═════ Task input
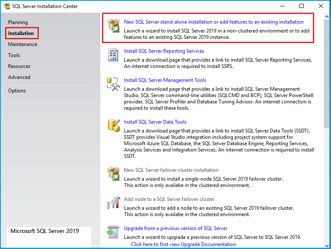Open the Upgrade Documentation link
331x249 pixels.
pyautogui.click(x=183, y=244)
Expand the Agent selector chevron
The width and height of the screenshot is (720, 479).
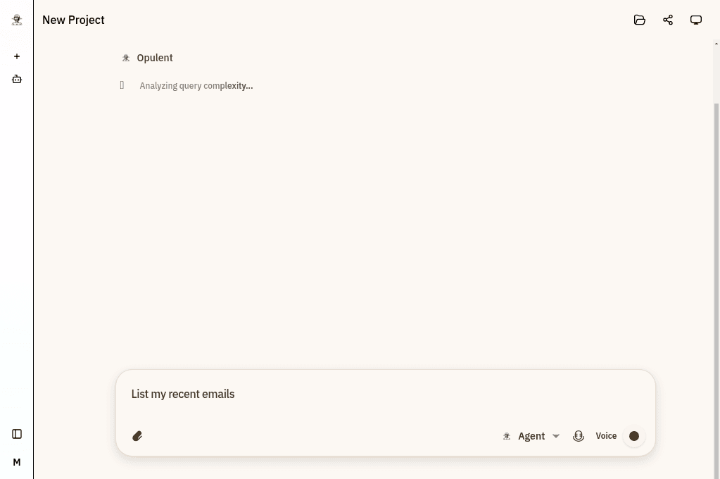coord(555,435)
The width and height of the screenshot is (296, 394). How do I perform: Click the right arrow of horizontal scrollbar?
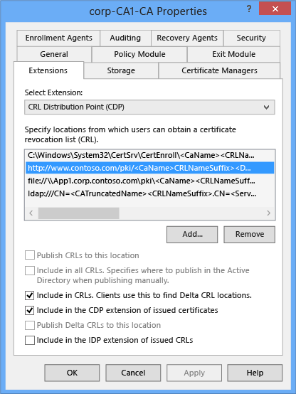pos(268,213)
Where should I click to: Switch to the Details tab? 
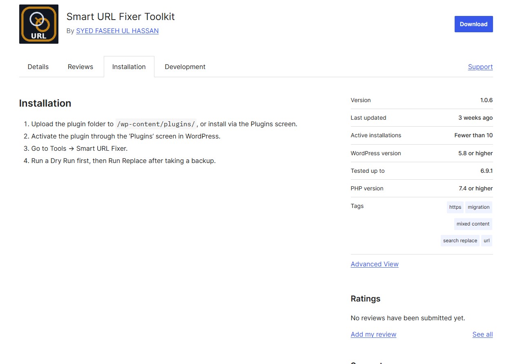[38, 67]
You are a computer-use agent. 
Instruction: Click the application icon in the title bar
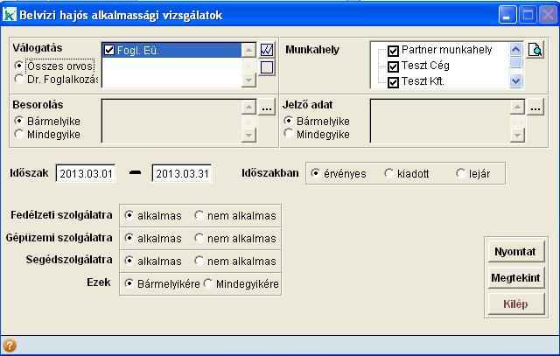(x=11, y=15)
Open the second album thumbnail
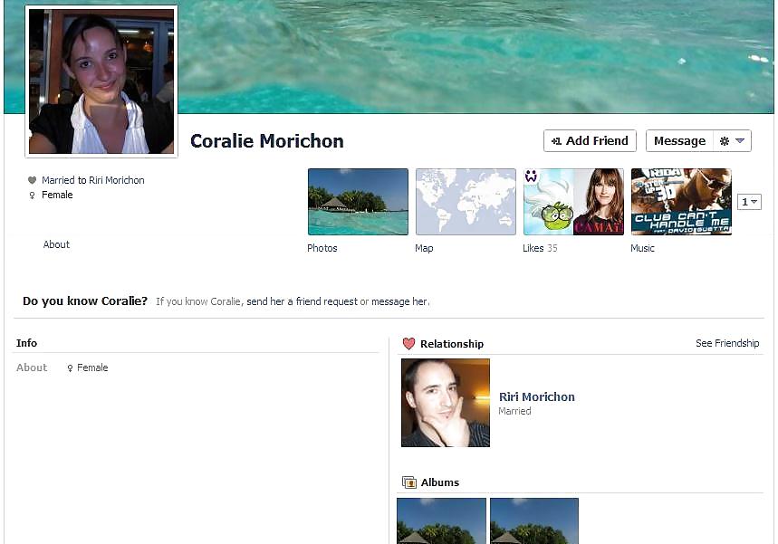Screen dimensions: 778x544 (533, 520)
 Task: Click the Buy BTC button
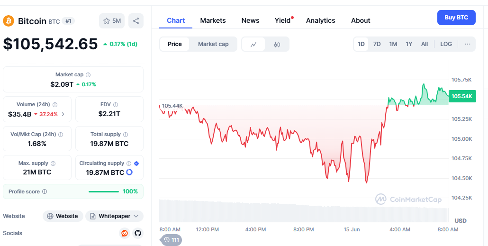456,18
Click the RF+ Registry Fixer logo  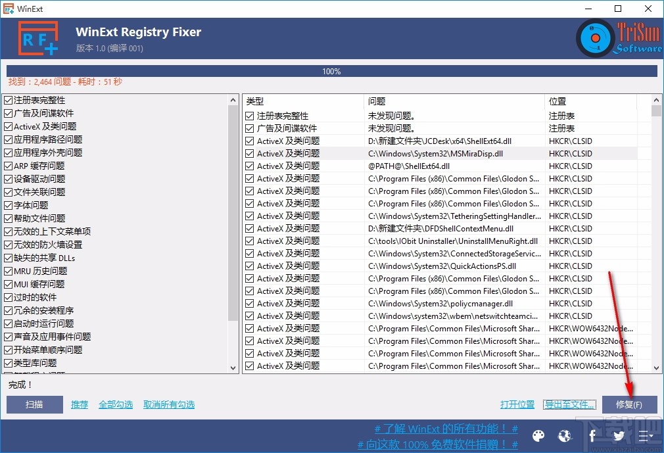click(37, 37)
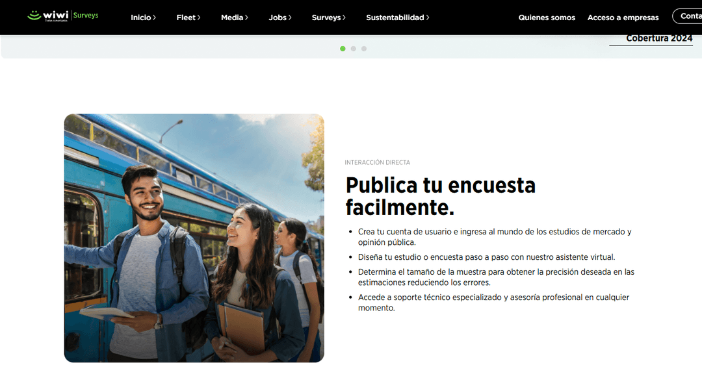The width and height of the screenshot is (702, 389).
Task: Open the Acceso a empresas link
Action: pos(623,18)
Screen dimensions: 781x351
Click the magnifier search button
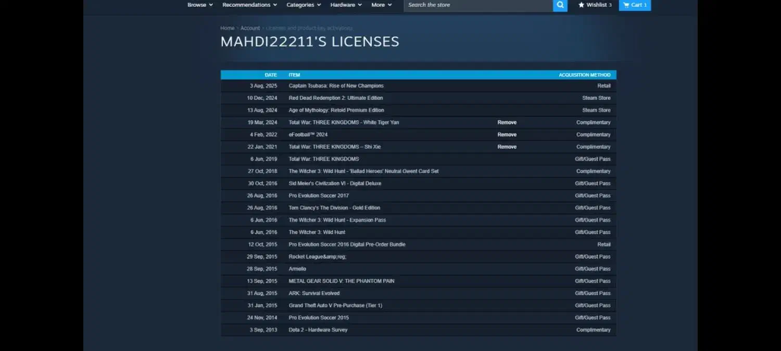[x=560, y=5]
══════════
[Problem requirements]
Nothing but the lines above from the one that has "Expand the Agent selector chevron" down to the one that has "You are a computer-use agent." belongs in the answer, copied exactly, without pictures.

[Result for this task]
Expand the Agent selector chevron
The width and height of the screenshot is (720, 479).
coord(555,435)
The width and height of the screenshot is (296, 394). How do I perform: Click the right arrow of horizontal scrollbar?
pos(268,213)
Where should I click to: Switch to the Details tab? 
[38, 67]
You are a computer-use agent. 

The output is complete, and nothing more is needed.